Melihat kecenderungan habits of mind masyarakat muslim di atas, saya pun menyadari perlu adanya perbaikan terhadap hal tersebut dan berupaya mengajak kaum intelektual muslim untuk memperbaharui kebiasaan berpikir selama ini. Di dunia Islam, kita telah memiliki epistemologi sendiri yakni bayani, burhani dan ‘irfani yang diperkenalkan oleh Muhammad Abed al-Jabiri.
Sebagaimana diketahui hakikat dari teori sistem dan termasuk pula seperti yang ditawarkan oleh Jasser Auda bahwa sebuah sistem memiliki keterkaitan dengan sistem yang lain untuk berintegrasi dan bekerjasama dalam menjalankan fungsinya masing-masing, maka menurut hemat saya ketiga epistemologi (bayani, burhani dan ‘irfani) di atas adalah sebagai sistem yang saling berkaitan pula dalam menjalankan perannya, bukan berdiri sendiri. Oleh karena itulah ketiganya perlu dikonvergensi ke dalam satu titik pertemuan sehingga dapat membentuk habits of mind yang rasional-empiris-kontekstual-etis.

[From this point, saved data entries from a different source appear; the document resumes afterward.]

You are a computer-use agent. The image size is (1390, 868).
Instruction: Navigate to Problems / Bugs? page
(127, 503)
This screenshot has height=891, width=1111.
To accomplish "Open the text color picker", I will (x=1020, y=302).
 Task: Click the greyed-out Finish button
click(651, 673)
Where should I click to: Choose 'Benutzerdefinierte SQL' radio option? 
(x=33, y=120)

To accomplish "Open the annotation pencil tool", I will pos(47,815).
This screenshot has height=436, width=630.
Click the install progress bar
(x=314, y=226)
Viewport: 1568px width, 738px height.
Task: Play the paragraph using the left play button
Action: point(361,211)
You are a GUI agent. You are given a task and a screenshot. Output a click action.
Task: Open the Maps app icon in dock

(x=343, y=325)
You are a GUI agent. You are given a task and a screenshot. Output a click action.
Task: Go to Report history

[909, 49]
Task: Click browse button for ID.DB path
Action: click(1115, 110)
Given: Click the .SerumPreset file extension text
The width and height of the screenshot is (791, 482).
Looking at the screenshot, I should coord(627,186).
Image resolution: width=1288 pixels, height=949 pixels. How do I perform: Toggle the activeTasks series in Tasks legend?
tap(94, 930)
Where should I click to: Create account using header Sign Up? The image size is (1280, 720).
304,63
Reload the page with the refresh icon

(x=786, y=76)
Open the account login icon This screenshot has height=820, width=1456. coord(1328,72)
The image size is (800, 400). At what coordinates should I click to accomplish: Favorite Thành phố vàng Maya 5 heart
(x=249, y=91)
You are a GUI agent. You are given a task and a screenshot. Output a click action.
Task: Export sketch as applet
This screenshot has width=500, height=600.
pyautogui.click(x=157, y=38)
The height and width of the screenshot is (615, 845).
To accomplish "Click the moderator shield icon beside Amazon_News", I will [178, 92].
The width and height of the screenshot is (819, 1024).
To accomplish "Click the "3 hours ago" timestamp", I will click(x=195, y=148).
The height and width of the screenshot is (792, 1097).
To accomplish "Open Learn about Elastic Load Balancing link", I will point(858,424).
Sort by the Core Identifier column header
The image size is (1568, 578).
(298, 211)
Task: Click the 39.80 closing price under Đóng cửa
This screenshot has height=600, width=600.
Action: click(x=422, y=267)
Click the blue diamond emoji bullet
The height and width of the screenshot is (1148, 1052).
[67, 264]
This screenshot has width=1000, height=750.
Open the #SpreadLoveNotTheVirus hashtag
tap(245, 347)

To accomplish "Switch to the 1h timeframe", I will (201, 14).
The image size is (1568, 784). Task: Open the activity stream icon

Hal ini jika dikaitkan dengan ushul fiqh, secara keilmuan ia berada di dalam ruang lingkup epistemologi bayani (rasional-tekstual), tetapi dalam menyelesaikan persoalan hukum Islam peran dari epistemologi burhani (rasional-empiris-kontekstual) khususnya berkaitan dengan situasi dan kondisi, tempat, budaya serta sosial masyarakat yang menjalankan hukum itu tidak dapat diabaikan. Hal ini tidak lain agar produk hukum (fiqh) yang dihasilkan dari ushul fiqh memiliki nilai mashlahah atau manfaat yang dapat dilaksanakan sesuai keadaan masyarakat yang menjalankan hukum tersebut. Di sinilah letak peran dari epistemologi ‘irfani yang tidak hanya menghasilkan boleh atau tidaknya suatu persoalan hukum, melainkan memperhatikan pula etis atau tidaknya dan layak atau tidaknya serta baik atau tidaknya persoalan hukum tersebut dilaksanakan.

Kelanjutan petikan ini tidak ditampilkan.